SRA

Edible fungi cultivation is an efficient biological method to convert agroforestry byproducts especially for Korshinsk peashrub (KP) branches into mushroom products. However, the molecular mechanisms of KP regulated mushroom developments remain largely unknown. In this study, we combined transcriptome and metabolism analysis of mushrooms fruiting bodies with KP substrates and apple wood sawdust (AWS) substrate, to identify key metabolic pathways and genes in response to KP substrates effects in mushrooms. Results reveals that KP characterized with at least 1.5-time fold increase for protein and fat content relative to AWS, leads to 62% increase in fat content and around 15% increase in polysaccharide and total sugar content in mushroom fruiting bodies. Transcriptome analysis suggests 1196 differentially expressed genes (DEGs) in mushroom treated with KP relative to AWS. Bioinformatic analysis suggests that D-amino acid metabolic process, oxidase activity, FAD binding, malic enzyme activity and carbon metabolism were significantly enriched in the 698 up-regulated DEGs, while pathways related to organic acid transport and methane metabolism were significantly enriched in the list of 498 down-regulated DEGs.

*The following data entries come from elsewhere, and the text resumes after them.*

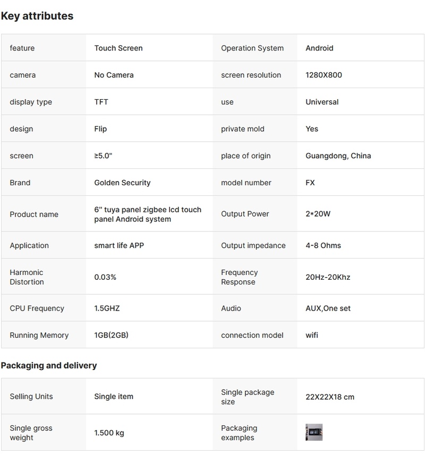425x456 pixels.
Task: Select the wifi connection model value
Action: click(312, 335)
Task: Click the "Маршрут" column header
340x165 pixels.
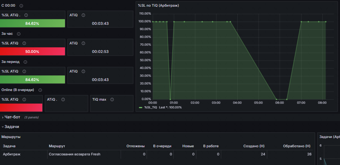Action: pos(57,146)
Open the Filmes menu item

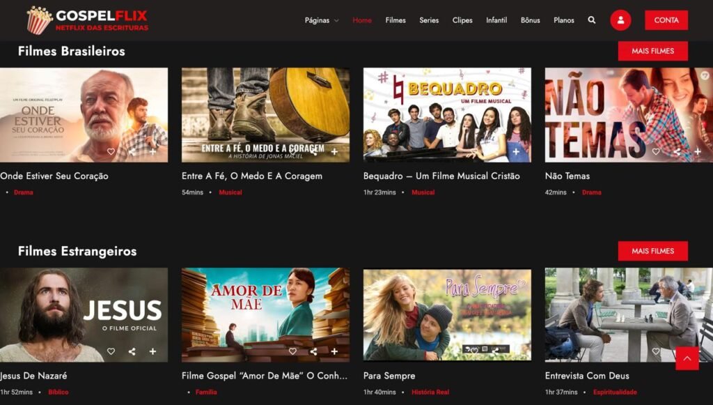[395, 20]
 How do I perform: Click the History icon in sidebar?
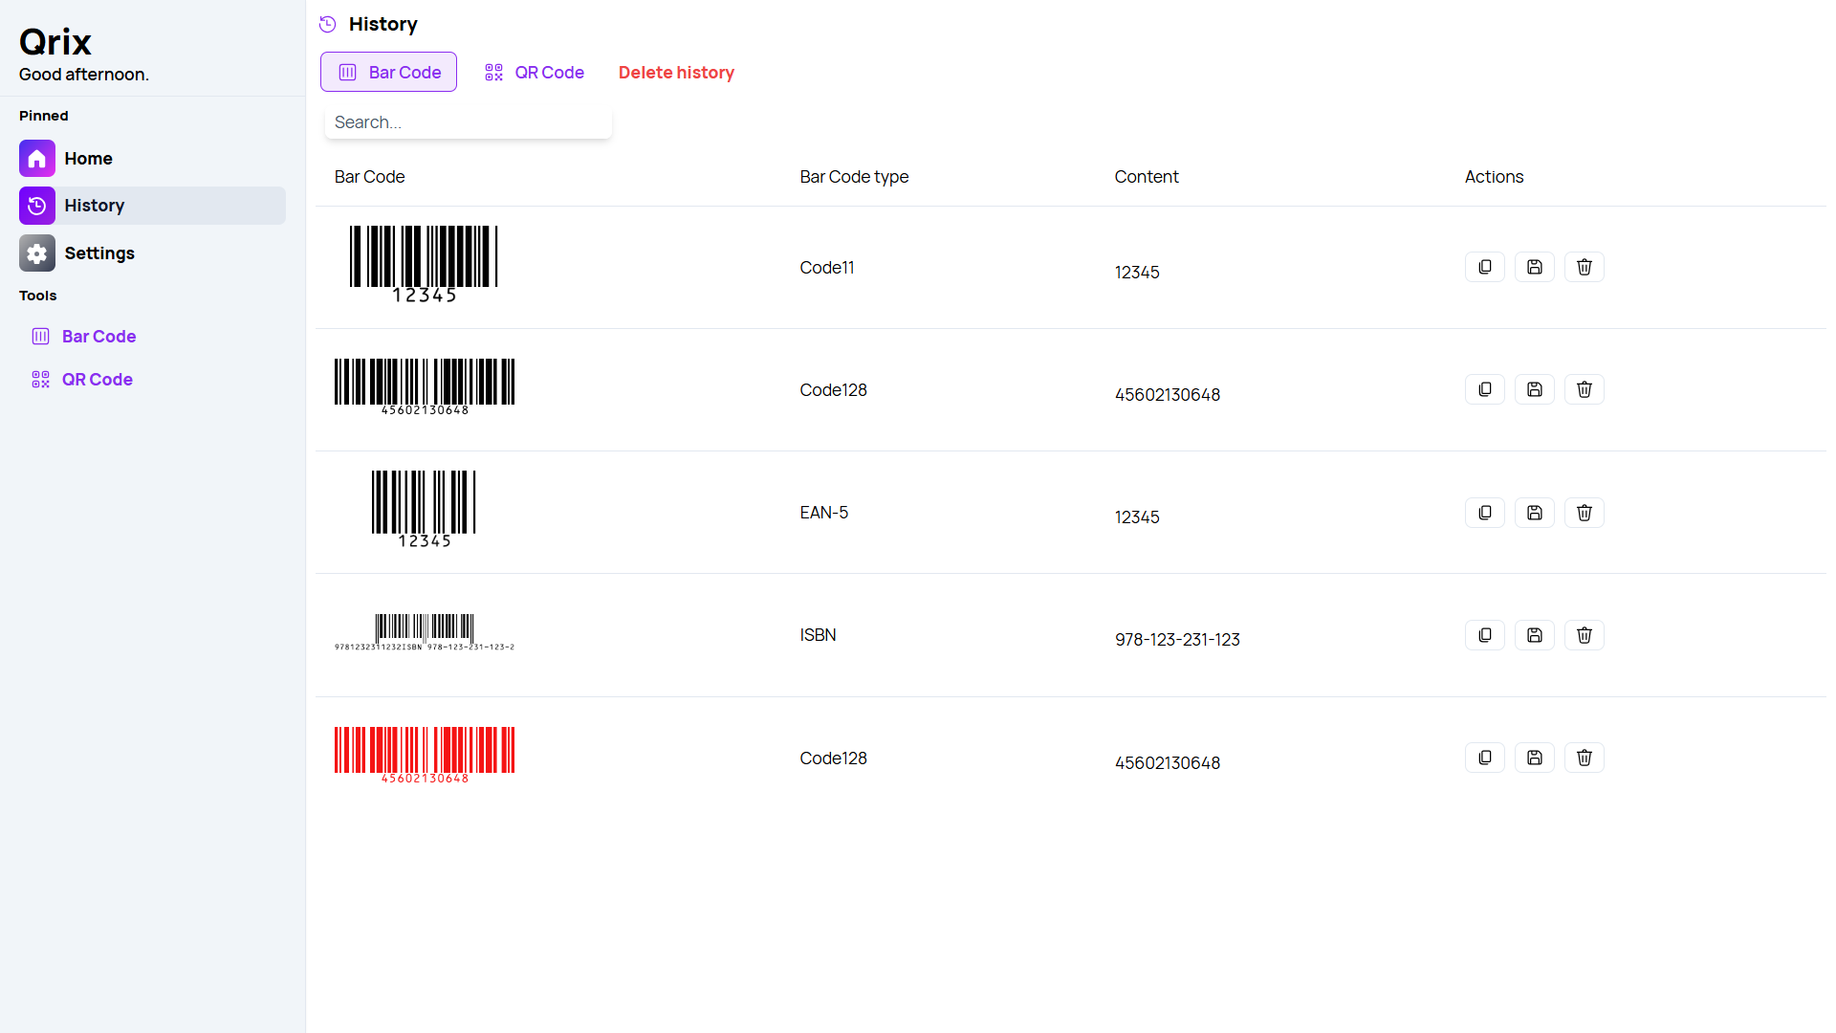click(x=36, y=206)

In addition, we confirmed the relative expression of some 1% DEGs related to carbon metabolism and oxidoreductase were upregulated by AWS in mushroom fruiting bodies. Metabolism analysis reveals 439 differentially abundant metabolites (DAMs) in mushroom treated with between AWS and KP. In consistent with transcriptome data, KEGG analysis from metabolism suggests that carbon metabolism, alanine, aspartate, glutamate metabolism and biosynthesis of amino acids were significantly enriched in the list of up-regulated DAMs. Furthermore, the contents of DAMs related to energy metabolism and carbon metabolism were confirmed by targeted-metabolism. We concluded that reprogrammed carbon metabolism and oxidoreductase pathways act critical roles in mushroom promoted response to KP.